Dejémonos de cuentos chinos y digamos las cosas de frente: es inconcebible, y culpa del ciudadano y no de los políticos, que a estas alturas el partido UCN —cuyo líder permanece detenido en USA, acusado de muy graves delitos— haya obtenido un importante número de diputados o alcaldías. Y UCN es solamente la guinda del pastel de comités cívicos que protegen a narcotraficantes, otros —como FCN-Nación— incluyen en sus filas a potenciales golpistas que pregonan barrabasadas muy alejadas de prácticas republicanas; Codeca, que se ha dedicado más a delinquir que a hacer propuestas políticas viables y democráticas y pretende, en pleno siglo XXI, llevarnos a los albores de la revolución rusa del XX, o los votantes de Sandra Torres, quienes conociendo su comportamiento —suficientemente descrito como para dedicarle más líneas— evidencian una moral absolutamente laxa, muy alejada de parámetros mínimamente decorosos. ¿Qué ética manejan quienes los votan? ¿Qué clase de país desean los electores de personas adscritas a esos partidos?

El cacareado fraude electoral es realmente un profundo desengaño ciudadano que hace destacar el liderazgo político de quienes se parecen a la mayoría de los electores. ¡Y quien se incomode, mírese al espejo y analícese! Es cierto que no había mucho para seleccionar —aquí llevamos sin elegir desde 1820—, pero hay que dejar de esconderse o escudarse en ese tipo de afirmaciones para seguir apostando por lo mismo o echarle continuamente la culpa a otros que no sean quienes votan con los pies y no invierten un solo instante en analizar las consecuencias de sus irresponsables y frívolos actos.

A partir de ahora ocurrirá lo de siempre porque nosotros, los votantes, así hemos querido. La segunda vuelta será enormemente costosa en términos de transacción política, porque los dos candidatos que compiten deberán negociar con alcaldes inescrupulosos y diputados delincuentes que encarecerán su apoyo si desean que movilicen sus feudos. Los ciudadanos irresponsables —es decir, nosotros— pagaremos el costo de todo ello pero no será problema para el 70% que se encuentran en la economía informal y que eluden el ISR y a quienes realmente les viene del norte -según creen- ese tipo de negociaciones ocultas y oscuras necesarias para aupar, en segunda vuelta, a quien mejor engañe o sea menos “odiado”, que es lo que ocurre desde 1986.

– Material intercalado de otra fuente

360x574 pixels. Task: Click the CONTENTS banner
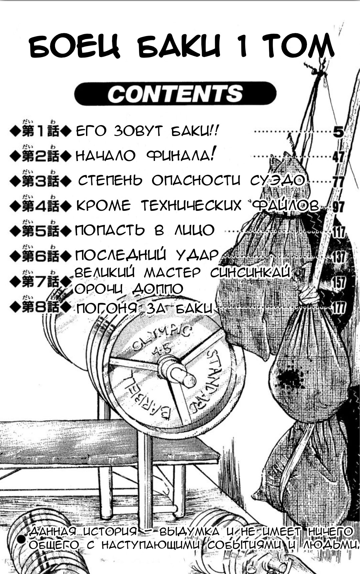coord(175,94)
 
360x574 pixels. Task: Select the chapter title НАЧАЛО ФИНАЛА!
coord(145,155)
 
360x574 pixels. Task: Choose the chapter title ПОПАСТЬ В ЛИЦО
coord(145,230)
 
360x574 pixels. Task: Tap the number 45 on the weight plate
coord(162,350)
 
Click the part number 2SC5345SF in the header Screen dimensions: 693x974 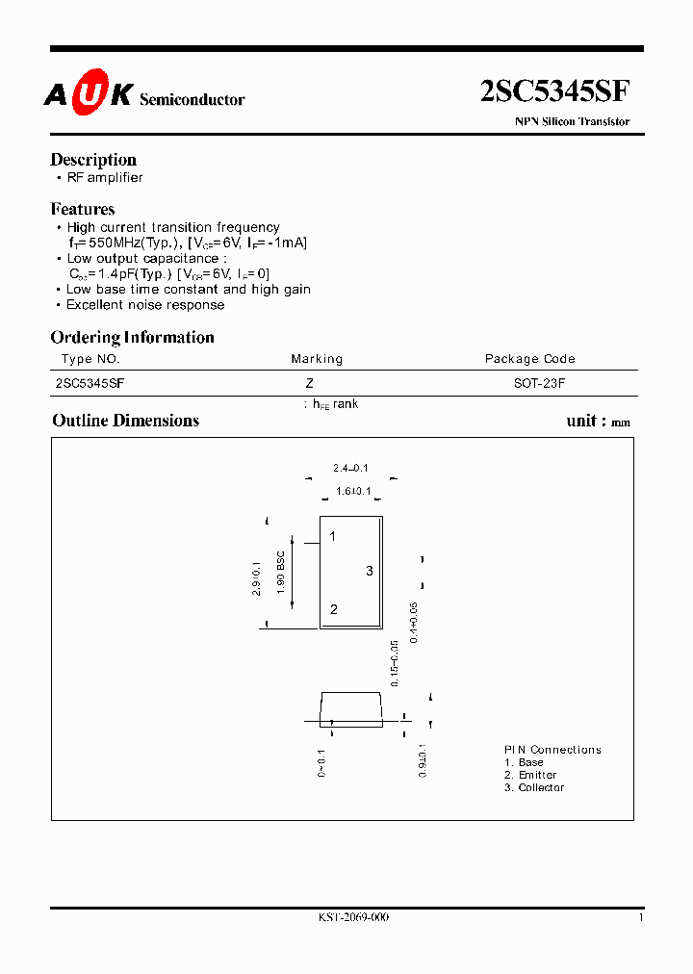[554, 91]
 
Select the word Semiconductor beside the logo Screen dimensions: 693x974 [192, 99]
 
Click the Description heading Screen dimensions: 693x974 [93, 160]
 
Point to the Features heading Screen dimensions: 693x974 [83, 209]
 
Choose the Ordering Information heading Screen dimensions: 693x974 [132, 337]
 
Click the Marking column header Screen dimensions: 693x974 [317, 359]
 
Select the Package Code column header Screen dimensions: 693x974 [529, 359]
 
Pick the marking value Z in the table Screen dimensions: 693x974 [309, 382]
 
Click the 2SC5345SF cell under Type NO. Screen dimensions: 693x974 [90, 382]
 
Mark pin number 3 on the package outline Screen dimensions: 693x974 [369, 572]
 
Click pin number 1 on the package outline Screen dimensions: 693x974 [333, 536]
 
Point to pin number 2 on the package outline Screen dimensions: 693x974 [333, 609]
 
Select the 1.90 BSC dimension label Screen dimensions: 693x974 [281, 572]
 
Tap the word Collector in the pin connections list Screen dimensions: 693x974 [541, 788]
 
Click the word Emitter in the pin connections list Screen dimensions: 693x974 [537, 775]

Mientras, allende las fronteras, países como Croacia, Montenegro o Serbia, que padecieron conflictos armados mucho más crueles que el que aquí mantuvo por 36 años el país confrontado, se han acercado en menos tiempo a las puertas de una Europa próspera, desarrollada y segura. ¿Será que ellos son mejores que nosotros? Definitivamente no, pero sí ocurre a la inversa: nosotros somos mucho más abandonados, despreocupados, pasivos y acomodados que ellos, y de ahí no salimos porque no nos da la regalada gana, a pesar de darnos cuenta de lo mal que lo hacemos.

Pero para no hacernos bolas —chispudos y creadores— inventamos aquello de “aquel que por su gusto muere que lo entierren parado”. ¡Pues eso, a joderse toca!